_The task_: Out of the lines below, please list those that hold the string "legend".

------------------------------

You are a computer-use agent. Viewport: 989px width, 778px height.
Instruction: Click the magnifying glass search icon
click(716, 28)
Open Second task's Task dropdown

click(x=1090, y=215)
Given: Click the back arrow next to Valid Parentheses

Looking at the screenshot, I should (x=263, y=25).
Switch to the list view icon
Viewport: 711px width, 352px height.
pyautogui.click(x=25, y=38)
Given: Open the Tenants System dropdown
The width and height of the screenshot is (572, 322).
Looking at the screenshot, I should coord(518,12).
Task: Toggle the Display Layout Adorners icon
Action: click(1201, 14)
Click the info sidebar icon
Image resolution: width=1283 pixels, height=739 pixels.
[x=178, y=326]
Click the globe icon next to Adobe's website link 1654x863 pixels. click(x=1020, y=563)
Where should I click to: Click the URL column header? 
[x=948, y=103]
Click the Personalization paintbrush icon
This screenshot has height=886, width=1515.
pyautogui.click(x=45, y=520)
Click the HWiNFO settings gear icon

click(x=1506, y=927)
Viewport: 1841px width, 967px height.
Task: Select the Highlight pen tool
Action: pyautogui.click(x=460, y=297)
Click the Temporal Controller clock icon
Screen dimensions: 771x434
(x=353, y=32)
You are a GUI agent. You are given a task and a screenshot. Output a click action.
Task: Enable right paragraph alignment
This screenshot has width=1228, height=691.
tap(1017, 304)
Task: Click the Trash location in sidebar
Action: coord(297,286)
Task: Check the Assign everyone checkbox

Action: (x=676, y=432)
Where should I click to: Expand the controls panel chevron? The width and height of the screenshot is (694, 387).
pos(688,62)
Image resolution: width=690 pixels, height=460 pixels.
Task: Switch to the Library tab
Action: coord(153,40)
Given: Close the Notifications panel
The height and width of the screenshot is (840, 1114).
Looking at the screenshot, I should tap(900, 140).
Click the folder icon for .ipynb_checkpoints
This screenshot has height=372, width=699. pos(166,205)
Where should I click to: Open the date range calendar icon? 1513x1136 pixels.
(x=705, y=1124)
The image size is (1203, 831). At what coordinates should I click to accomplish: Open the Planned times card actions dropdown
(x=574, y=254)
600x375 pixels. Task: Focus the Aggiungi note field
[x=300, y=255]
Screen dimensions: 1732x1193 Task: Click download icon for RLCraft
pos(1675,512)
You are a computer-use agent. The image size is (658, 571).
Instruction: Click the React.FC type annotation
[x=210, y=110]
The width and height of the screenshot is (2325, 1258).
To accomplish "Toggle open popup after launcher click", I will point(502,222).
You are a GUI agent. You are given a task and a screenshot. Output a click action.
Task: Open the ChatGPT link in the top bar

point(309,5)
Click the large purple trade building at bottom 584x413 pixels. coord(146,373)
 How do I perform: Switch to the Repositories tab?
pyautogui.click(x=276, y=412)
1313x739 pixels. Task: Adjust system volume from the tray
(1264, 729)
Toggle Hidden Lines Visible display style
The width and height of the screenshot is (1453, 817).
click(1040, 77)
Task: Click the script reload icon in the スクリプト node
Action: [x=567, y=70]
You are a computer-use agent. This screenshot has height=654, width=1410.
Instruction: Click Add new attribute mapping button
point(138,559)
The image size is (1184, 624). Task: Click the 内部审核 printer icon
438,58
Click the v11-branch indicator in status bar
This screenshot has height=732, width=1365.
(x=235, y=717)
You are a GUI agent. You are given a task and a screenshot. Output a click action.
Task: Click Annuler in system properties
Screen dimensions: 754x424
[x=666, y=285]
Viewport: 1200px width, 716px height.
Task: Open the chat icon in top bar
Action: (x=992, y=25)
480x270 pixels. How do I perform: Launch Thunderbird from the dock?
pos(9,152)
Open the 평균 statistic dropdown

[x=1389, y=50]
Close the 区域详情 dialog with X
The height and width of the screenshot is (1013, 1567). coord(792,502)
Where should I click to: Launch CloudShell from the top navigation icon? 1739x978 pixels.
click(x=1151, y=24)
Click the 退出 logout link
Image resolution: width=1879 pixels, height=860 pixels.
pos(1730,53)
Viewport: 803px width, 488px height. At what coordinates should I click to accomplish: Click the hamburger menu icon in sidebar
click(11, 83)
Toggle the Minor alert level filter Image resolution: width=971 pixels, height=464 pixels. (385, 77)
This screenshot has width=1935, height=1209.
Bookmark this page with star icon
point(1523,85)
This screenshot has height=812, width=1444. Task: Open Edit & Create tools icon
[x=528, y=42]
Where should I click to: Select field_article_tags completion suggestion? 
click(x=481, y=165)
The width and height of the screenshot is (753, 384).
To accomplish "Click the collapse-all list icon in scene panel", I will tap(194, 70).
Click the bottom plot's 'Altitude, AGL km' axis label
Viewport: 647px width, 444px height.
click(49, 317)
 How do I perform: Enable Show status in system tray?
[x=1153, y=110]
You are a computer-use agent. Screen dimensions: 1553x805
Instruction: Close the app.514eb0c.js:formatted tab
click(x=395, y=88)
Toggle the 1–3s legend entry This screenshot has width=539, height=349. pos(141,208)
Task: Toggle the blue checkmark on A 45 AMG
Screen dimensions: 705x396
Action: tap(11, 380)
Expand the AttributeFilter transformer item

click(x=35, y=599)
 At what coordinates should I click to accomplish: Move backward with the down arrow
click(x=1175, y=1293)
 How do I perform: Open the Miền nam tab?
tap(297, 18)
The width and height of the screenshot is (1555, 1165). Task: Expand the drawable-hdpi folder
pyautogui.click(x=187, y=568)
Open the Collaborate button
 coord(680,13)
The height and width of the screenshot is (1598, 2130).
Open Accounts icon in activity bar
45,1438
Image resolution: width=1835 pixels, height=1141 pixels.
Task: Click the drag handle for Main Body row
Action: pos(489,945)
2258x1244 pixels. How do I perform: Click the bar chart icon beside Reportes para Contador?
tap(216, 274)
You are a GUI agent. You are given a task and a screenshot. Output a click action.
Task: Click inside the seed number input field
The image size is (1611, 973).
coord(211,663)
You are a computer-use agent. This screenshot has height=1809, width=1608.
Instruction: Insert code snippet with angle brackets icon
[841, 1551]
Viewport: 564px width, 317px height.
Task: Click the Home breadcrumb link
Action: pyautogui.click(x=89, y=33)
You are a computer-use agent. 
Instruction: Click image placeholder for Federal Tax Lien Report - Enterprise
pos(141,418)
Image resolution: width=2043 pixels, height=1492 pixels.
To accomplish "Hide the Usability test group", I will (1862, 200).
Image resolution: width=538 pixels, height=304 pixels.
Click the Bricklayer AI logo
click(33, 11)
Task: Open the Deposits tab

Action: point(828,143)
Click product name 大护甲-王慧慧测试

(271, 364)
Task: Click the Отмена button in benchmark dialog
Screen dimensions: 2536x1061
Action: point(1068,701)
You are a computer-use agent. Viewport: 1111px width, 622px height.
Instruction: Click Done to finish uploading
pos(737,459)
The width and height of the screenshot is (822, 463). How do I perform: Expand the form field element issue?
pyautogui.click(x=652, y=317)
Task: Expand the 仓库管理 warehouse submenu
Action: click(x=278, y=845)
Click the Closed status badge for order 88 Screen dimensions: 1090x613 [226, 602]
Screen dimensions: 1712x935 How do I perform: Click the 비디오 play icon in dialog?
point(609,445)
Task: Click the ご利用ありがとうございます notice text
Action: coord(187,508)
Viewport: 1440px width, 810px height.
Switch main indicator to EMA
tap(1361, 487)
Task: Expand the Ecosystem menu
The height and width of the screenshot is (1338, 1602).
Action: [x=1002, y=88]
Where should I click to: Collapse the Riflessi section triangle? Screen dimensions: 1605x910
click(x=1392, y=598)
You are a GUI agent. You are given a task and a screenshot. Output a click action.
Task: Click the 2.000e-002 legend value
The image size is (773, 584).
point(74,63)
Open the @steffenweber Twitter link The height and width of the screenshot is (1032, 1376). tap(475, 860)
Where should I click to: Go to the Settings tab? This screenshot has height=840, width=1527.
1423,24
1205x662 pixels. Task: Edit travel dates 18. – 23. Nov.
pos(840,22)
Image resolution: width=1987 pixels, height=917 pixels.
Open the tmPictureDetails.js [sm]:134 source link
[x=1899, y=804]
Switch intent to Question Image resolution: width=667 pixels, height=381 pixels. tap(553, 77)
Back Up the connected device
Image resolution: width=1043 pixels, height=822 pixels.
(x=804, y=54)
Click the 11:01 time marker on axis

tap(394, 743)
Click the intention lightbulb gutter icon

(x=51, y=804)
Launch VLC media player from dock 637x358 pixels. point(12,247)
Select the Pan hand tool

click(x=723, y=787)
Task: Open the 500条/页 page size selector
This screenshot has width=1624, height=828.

------------------------------

_Solution to this task_:
Toggle the 1–3s legend entry This screenshot has width=539, height=349. pos(141,208)
Task: Click the 2.000e-002 legend value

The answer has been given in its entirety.